しかし、このような平均給与の分布を見かけることは現在では非常に少なくなっています。平均給与の分布は企業によって、またどの時点の分布かによってもまちまちですが、よく見られる形として次のような分布があります。
年齢に応じて給与は増えていますが、先ほどのように規則的ではなく、高年齢になると増加傾向が止まるとともに、バラつきが大きくなります。
これは、ポイント制の退職金を実施している企業でよく見られる形です(縦軸の給与は「1年ごとのポイント」と考えてください)。
例えば人事制度の等級に応じてポイントを設定している場合、一定の役職がつくまではポイントは低く設定され、その後等級が上がっていくとポイントは大きくなりますが、一定以上の年齢になると昇格のレベルによってポイントに大きな格差がつくことになります。そして、定年が近づいてくるとポイントが増えることはほぼなくなり、会社によってはポイントが減少したり、全くつかなくなってしまう(つまり退職金がそれ以上増えなくなる)ケースもあります。
このような給与(ポイント)の分布に対して、先ほどと同じように直線で補正して昇給率を設定してしまうとどうなるでしょうか。
実際は高年齢になるとポイントの伸びは止まりますが、この昇給率の設定だと定年までポイントは増え続ける前提になります。つまり、実態より高く昇給を見積もることになってしまいます。
より実態に合った昇給率とするには、次のような補正方法をとることが考えられます。
これは3次曲線を用いた補正です。こうすることで、実態により近い昇給率を設定することができます。
ただこうした補正を行うと、左のグラフにあるように、年齢の一番低いところと一番高いところでポイントが減少する(昇給率がマイナスになる)ことがありますので、これが制度の実態と合っていない場合は、ポイントが最小・最大となる年齢の外側について、ポイントが一定になるよう、以下のように調整を加えることもあります。
退職給付債務への影響
では、こうした昇給率の補正方法の違いにより、退職給付債務はどの程度違ってくるでしょうか。
現在までのポイント累計と現時点の1年あたりのポイントが同じ社員について、上記の直線による補正(A)と3次曲線による補正(B)をもとに20年後(定年時)のポイント累計を予測すると、AはBよりも2.3%大きくなります(現時点のポイントの置き方によって結果は異なります)。
実際の退職給付債務計算でも、昇給率の補正方法によってこれくらいの違いが発生することは十分にあり得ます。
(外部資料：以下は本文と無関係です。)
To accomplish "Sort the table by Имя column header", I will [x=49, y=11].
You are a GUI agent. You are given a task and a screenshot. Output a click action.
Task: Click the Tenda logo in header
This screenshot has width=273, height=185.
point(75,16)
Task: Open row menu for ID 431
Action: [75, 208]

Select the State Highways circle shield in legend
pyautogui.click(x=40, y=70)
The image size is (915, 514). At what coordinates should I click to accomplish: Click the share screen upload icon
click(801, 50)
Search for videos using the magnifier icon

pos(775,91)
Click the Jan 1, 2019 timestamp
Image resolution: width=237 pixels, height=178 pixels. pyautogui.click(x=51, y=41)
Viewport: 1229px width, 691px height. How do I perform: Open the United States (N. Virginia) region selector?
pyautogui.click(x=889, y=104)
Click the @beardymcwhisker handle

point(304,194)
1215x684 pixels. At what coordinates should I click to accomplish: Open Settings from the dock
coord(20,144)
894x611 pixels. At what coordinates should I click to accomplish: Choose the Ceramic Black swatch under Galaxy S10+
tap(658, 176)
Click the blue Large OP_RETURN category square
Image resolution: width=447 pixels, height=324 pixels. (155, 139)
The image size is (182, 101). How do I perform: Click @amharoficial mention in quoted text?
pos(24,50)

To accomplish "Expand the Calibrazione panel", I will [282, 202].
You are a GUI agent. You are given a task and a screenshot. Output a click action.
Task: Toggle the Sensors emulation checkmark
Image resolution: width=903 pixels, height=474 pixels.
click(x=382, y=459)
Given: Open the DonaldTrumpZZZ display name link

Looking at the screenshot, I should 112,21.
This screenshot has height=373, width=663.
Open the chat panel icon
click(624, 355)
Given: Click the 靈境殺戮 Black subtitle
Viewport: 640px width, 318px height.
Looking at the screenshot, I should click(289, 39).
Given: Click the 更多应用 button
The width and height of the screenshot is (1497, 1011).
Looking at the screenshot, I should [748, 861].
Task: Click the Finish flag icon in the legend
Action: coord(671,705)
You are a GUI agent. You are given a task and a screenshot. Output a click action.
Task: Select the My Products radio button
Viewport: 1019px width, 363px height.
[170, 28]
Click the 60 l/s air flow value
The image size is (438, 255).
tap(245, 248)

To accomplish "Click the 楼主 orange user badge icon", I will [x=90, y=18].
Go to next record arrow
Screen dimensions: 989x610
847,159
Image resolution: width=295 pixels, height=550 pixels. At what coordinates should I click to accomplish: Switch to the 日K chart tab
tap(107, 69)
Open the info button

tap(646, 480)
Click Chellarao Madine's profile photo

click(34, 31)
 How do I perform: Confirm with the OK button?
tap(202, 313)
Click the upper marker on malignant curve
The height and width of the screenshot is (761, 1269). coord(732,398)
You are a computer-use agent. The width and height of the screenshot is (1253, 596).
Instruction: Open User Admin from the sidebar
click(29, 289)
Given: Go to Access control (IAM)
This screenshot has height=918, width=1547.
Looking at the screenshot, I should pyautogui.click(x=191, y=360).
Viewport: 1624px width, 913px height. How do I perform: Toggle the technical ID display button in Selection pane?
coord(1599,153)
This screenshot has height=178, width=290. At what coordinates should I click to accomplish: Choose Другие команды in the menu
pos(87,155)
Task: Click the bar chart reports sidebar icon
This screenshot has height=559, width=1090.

従って、退職給付債務計算の結果に対しては、計算に使用している昇給率が実態に合ったものかどうかを確認することが重要となります。
なお、退職給付債務の計算において、期間帰属方法を給付算定式基準としており、さらに「将来のポイントの累計を織り込まない方法」をとっている場合には、現在までのポイント累計に対応する給付を割り引いたものが退職給付債務となるため、将来のポイント累計を見込む必要はありません。従って、こうした昇給率の補正方法の違いによる影響も発生しないこととなります。